=== DATASET EXTRACT ===
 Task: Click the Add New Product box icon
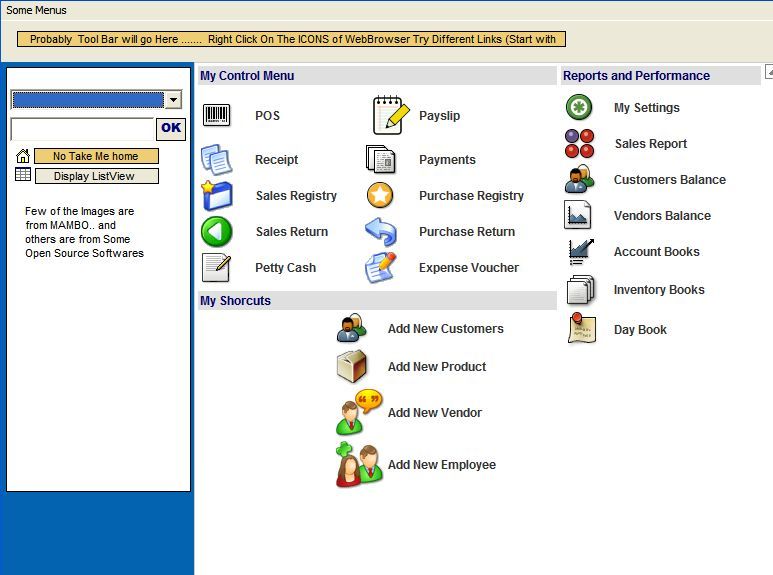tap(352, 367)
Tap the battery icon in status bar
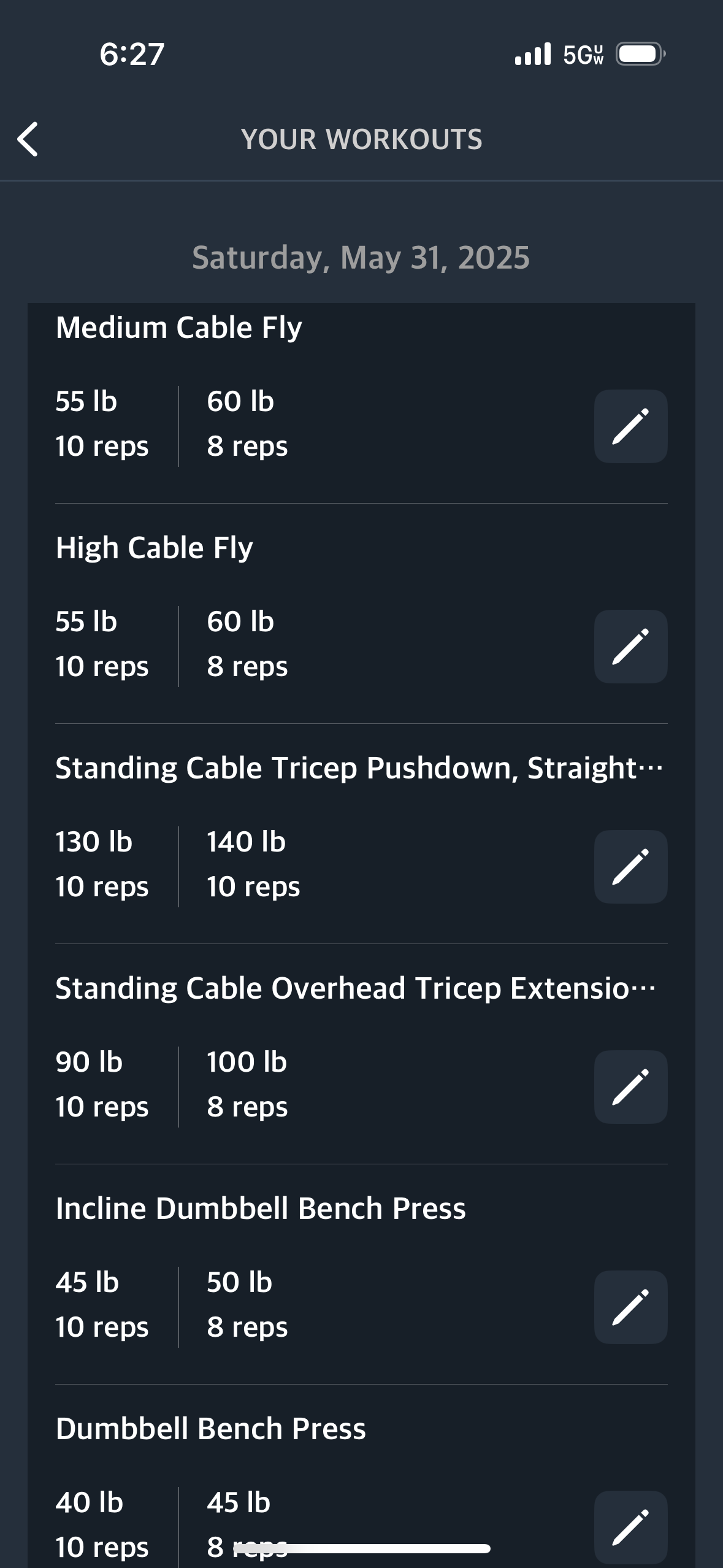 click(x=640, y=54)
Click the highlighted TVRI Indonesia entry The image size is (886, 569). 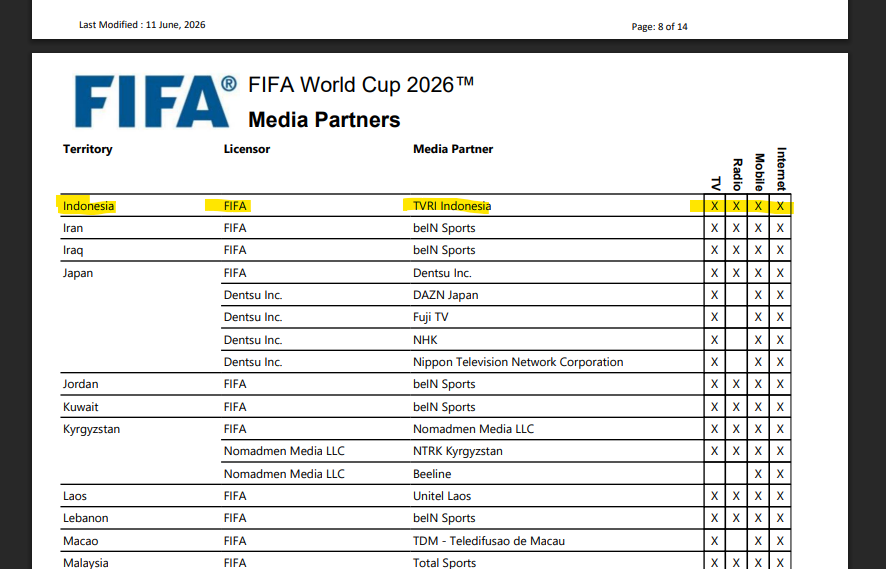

=== WHAT IS EXPECTED ===
Return each entry above unchanged. Leave the pictures out.

=== EXERCISE RESPONSE ===
 Task: Click the Add New Product box icon
tap(352, 367)
Tap the battery icon in status bar
 click(x=640, y=54)
Click the highlighted TVRI Indonesia entry The image size is (886, 569). 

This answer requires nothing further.